# Work task:
Output the entries below exactly, from the first line to the line holding "Task: Expand Strong bosses pool in slot II", both included.

# Source material:
Content starts

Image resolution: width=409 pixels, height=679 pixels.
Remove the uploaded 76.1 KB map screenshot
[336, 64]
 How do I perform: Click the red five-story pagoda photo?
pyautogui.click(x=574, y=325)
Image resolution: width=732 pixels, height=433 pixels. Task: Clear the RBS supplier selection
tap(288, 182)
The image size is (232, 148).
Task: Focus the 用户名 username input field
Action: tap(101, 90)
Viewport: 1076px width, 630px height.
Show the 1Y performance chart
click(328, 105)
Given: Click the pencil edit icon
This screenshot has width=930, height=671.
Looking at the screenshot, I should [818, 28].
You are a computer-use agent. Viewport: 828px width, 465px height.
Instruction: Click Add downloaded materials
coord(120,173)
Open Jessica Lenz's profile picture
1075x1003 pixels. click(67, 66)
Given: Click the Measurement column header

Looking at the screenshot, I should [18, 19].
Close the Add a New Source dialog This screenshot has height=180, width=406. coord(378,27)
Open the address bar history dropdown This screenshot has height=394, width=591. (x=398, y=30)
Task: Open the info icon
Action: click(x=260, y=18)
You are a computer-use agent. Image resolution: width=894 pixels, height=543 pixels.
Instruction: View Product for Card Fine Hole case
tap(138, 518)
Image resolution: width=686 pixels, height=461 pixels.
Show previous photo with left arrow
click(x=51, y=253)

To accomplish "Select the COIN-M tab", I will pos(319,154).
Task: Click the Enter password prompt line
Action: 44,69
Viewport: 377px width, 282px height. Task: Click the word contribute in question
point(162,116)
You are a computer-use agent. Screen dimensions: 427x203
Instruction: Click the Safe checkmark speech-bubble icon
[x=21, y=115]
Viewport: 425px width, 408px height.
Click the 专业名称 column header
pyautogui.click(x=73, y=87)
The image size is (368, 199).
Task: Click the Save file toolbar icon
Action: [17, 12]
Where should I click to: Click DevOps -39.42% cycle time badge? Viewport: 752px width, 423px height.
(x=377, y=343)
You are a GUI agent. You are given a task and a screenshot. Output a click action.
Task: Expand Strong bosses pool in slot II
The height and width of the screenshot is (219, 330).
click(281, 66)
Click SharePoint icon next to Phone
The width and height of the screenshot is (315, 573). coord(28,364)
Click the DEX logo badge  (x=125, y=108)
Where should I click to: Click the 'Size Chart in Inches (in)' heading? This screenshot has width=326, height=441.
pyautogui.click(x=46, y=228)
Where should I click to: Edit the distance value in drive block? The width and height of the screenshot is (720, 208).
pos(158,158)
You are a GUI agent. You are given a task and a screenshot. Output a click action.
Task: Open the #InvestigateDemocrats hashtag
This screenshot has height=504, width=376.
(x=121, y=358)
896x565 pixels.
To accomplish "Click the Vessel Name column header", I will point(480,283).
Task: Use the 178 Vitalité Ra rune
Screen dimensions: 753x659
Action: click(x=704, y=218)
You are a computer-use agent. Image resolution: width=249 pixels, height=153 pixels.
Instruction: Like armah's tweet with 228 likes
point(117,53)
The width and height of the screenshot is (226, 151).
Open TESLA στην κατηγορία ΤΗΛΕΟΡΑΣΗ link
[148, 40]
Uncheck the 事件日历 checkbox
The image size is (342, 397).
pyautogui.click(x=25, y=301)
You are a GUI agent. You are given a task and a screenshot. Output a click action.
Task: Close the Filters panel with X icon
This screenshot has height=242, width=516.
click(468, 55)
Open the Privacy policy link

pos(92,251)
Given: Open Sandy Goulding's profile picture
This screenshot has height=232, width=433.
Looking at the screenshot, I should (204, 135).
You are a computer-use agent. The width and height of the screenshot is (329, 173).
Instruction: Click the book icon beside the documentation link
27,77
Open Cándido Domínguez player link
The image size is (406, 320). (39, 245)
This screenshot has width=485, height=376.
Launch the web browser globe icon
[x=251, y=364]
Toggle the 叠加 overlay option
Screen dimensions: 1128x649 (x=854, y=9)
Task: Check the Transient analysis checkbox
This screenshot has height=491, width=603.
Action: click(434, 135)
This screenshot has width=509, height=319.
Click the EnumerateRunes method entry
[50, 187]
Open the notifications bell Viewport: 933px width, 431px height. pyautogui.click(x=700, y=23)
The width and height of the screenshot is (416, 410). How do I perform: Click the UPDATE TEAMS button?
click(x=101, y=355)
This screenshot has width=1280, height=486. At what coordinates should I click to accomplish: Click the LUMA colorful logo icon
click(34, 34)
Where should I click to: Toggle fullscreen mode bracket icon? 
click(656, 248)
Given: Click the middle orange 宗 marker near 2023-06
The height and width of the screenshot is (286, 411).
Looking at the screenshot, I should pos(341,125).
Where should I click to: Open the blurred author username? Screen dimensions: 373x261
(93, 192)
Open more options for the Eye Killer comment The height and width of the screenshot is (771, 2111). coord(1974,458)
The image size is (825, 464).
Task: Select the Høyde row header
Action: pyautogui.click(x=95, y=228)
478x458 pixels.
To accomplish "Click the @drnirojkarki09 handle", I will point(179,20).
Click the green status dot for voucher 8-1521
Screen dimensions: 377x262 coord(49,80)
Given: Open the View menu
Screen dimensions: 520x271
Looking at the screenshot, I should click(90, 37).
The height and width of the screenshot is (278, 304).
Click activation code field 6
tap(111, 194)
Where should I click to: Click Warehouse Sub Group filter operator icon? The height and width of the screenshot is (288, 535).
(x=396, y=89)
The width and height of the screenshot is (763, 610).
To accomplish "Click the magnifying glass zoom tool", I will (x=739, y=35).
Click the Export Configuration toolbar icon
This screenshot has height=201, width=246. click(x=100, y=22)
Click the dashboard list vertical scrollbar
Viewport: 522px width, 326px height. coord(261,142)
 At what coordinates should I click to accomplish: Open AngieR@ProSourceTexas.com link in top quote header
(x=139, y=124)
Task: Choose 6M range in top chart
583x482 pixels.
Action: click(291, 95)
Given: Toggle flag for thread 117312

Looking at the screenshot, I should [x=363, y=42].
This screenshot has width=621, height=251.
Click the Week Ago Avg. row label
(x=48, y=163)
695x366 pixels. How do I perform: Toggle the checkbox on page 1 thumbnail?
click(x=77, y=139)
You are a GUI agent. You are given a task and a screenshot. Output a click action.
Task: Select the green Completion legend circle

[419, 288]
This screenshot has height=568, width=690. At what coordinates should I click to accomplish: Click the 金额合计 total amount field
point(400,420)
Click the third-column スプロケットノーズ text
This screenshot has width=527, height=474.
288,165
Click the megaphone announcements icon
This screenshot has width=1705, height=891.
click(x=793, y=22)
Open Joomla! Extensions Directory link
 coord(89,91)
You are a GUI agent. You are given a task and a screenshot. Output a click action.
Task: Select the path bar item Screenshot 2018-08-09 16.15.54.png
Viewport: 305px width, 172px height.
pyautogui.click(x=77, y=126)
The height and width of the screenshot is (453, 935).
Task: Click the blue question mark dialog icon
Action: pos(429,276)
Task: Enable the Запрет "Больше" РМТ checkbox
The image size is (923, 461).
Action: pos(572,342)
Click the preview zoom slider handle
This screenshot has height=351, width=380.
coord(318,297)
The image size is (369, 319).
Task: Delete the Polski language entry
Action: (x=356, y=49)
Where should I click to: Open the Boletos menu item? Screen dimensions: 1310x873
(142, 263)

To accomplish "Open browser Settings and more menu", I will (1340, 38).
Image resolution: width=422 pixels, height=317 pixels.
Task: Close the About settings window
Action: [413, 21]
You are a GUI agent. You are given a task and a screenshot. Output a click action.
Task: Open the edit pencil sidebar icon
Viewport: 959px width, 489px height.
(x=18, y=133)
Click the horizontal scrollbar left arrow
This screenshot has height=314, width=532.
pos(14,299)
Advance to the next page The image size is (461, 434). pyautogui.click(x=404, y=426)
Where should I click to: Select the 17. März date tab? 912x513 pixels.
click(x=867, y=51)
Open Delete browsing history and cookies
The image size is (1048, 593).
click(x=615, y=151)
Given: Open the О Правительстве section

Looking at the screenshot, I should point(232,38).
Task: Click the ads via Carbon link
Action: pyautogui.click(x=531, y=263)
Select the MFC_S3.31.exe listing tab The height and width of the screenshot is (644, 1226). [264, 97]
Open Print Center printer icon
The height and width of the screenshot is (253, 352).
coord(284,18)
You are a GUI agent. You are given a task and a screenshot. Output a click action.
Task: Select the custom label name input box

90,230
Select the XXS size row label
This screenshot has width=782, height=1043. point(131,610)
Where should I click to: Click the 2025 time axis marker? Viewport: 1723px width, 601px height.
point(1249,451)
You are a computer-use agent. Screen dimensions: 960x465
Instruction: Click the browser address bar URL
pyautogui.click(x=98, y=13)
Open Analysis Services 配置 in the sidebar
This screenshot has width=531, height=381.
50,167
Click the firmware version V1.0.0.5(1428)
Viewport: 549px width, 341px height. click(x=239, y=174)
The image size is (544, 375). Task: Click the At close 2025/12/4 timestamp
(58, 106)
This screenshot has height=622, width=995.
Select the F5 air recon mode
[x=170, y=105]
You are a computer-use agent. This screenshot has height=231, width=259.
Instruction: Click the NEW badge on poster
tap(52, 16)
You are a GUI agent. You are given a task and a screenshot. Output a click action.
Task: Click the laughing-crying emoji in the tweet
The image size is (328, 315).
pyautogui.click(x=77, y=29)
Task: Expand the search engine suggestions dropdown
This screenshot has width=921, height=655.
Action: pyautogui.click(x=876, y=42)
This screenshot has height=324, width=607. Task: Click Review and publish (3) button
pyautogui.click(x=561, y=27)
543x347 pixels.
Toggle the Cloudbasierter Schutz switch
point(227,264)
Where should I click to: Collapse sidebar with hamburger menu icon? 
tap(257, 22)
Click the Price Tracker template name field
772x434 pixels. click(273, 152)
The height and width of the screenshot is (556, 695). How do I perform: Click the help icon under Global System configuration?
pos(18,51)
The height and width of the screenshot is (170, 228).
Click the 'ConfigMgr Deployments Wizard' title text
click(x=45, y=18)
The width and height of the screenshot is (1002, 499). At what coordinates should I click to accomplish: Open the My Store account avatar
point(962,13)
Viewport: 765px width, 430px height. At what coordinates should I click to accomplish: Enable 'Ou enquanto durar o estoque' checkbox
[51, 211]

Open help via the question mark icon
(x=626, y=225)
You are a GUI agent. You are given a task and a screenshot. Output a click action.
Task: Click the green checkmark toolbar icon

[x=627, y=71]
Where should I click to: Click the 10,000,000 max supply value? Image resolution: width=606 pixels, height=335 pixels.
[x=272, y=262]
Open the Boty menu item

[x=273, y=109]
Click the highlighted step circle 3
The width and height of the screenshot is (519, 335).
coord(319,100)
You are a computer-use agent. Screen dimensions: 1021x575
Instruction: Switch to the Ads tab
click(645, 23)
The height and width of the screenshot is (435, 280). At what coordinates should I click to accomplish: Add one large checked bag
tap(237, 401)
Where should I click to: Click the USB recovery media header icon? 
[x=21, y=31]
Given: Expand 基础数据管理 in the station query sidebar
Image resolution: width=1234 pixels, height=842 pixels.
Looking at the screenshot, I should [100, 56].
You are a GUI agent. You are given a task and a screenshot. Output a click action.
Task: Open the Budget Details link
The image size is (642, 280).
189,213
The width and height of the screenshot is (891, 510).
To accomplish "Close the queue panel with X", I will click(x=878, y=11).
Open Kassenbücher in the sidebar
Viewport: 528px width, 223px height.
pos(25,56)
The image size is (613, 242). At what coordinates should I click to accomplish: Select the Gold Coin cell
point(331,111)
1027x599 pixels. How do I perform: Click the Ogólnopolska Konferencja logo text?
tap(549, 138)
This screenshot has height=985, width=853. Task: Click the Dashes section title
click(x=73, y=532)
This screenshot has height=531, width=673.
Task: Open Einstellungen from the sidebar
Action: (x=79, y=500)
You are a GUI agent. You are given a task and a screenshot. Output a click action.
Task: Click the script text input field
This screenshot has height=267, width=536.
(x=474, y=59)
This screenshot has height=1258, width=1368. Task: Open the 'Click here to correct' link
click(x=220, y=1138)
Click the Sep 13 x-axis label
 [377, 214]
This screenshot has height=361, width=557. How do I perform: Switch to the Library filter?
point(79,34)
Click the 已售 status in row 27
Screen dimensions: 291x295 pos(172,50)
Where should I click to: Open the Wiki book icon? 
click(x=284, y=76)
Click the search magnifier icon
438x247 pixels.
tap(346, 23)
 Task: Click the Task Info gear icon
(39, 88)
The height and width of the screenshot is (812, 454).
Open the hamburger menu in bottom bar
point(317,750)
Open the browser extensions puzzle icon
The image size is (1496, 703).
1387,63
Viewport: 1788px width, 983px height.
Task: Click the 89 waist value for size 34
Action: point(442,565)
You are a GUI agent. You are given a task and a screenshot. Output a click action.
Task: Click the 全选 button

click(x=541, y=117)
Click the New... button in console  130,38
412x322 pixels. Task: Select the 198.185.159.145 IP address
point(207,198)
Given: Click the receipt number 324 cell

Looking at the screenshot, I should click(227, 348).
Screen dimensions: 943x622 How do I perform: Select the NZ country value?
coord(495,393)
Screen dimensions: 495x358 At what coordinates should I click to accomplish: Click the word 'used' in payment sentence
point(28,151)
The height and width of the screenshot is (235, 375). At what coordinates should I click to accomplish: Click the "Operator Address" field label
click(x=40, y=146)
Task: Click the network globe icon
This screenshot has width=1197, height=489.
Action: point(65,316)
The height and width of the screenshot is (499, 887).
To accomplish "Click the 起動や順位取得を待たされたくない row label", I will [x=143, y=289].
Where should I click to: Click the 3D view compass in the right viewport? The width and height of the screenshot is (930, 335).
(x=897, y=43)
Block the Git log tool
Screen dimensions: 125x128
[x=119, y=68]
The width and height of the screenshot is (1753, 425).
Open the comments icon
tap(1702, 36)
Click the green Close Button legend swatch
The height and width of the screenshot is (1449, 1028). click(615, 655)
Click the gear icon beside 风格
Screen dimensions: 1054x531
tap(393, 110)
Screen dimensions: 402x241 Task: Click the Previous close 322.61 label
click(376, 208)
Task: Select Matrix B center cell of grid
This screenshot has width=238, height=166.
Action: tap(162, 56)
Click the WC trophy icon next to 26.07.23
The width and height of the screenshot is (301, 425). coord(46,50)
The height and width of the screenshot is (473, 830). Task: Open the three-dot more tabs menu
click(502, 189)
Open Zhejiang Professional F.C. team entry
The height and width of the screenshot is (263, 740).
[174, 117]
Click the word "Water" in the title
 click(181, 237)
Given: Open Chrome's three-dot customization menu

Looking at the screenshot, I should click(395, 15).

Content ends

# Written answer:
Image resolution: width=409 pixels, height=679 pixels.
Remove the uploaded 76.1 KB map screenshot
[336, 64]
 How do I perform: Click the red five-story pagoda photo?
pyautogui.click(x=574, y=325)
Image resolution: width=732 pixels, height=433 pixels. Task: Clear the RBS supplier selection
tap(288, 182)
The image size is (232, 148).
Task: Focus the 用户名 username input field
Action: tap(101, 90)
Viewport: 1076px width, 630px height.
Show the 1Y performance chart
click(328, 105)
Given: Click the pencil edit icon
This screenshot has width=930, height=671.
Looking at the screenshot, I should [818, 28].
You are a computer-use agent. Viewport: 828px width, 465px height.
Instruction: Click Add downloaded materials
coord(120,173)
Open Jessica Lenz's profile picture
1075x1003 pixels. click(67, 66)
Given: Click the Measurement column header

Looking at the screenshot, I should [18, 19].
Close the Add a New Source dialog This screenshot has height=180, width=406. coord(378,27)
Open the address bar history dropdown This screenshot has height=394, width=591. (x=398, y=30)
Task: Open the info icon
Action: click(x=260, y=18)
You are a computer-use agent. Image resolution: width=894 pixels, height=543 pixels.
Instruction: View Product for Card Fine Hole case
tap(138, 518)
Image resolution: width=686 pixels, height=461 pixels.
Show previous photo with left arrow
click(x=51, y=253)

To accomplish "Select the COIN-M tab", I will pos(319,154).
Task: Click the Enter password prompt line
Action: 44,69
Viewport: 377px width, 282px height. Task: Click the word contribute in question
point(162,116)
You are a computer-use agent. Screen dimensions: 427x203
Instruction: Click the Safe checkmark speech-bubble icon
[x=21, y=115]
Viewport: 425px width, 408px height.
Click the 专业名称 column header
pyautogui.click(x=73, y=87)
The image size is (368, 199).
Task: Click the Save file toolbar icon
Action: [17, 12]
Where should I click to: Click DevOps -39.42% cycle time badge? Viewport: 752px width, 423px height.
(x=377, y=343)
You are a GUI agent. You are given a task and a screenshot. Output a click action.
Task: Expand Strong bosses pool in slot II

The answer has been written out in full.